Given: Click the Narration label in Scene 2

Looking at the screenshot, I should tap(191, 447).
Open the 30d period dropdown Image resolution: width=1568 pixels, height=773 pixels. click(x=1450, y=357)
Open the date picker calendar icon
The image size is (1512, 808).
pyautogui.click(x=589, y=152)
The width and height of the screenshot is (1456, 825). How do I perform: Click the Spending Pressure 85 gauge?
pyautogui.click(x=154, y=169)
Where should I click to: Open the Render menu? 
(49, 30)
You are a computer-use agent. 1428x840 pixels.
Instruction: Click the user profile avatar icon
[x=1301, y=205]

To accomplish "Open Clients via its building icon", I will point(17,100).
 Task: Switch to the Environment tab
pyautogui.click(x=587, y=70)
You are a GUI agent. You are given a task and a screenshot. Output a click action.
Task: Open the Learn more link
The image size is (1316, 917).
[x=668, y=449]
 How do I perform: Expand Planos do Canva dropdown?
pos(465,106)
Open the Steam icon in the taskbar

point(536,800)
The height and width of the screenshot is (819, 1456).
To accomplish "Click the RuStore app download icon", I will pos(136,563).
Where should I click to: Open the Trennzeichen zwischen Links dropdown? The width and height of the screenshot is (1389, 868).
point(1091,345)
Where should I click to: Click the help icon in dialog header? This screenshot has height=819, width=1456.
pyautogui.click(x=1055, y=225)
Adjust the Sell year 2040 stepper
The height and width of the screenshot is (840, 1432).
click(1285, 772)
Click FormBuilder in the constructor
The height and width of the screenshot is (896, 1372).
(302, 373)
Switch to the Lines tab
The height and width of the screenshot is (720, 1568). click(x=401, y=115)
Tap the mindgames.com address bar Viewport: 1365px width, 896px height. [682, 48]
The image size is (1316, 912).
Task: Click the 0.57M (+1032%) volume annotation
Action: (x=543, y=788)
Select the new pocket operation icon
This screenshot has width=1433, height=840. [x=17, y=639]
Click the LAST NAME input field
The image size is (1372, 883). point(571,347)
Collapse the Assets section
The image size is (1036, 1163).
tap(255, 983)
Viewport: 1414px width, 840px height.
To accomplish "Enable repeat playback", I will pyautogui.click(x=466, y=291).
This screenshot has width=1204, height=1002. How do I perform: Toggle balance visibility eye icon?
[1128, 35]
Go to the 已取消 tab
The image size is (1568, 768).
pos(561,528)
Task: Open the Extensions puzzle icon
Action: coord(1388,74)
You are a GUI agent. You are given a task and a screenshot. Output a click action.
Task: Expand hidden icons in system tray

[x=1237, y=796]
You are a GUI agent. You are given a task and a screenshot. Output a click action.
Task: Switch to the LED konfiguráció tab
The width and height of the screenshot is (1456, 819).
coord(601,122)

· · · · · · ·

#### [EXERCISE REQUIREMENTS]
The lines from the one holding "Task: Expand hidden icons in system tray" to the final line of the entries, both included, are what should be output, exactly and alone.

#### [SOLUTION]
Task: Expand hidden icons in system tray

[x=1237, y=796]
You are a GUI agent. You are given a task and a screenshot. Output a click action.
Task: Switch to the LED konfiguráció tab
The width and height of the screenshot is (1456, 819).
coord(601,122)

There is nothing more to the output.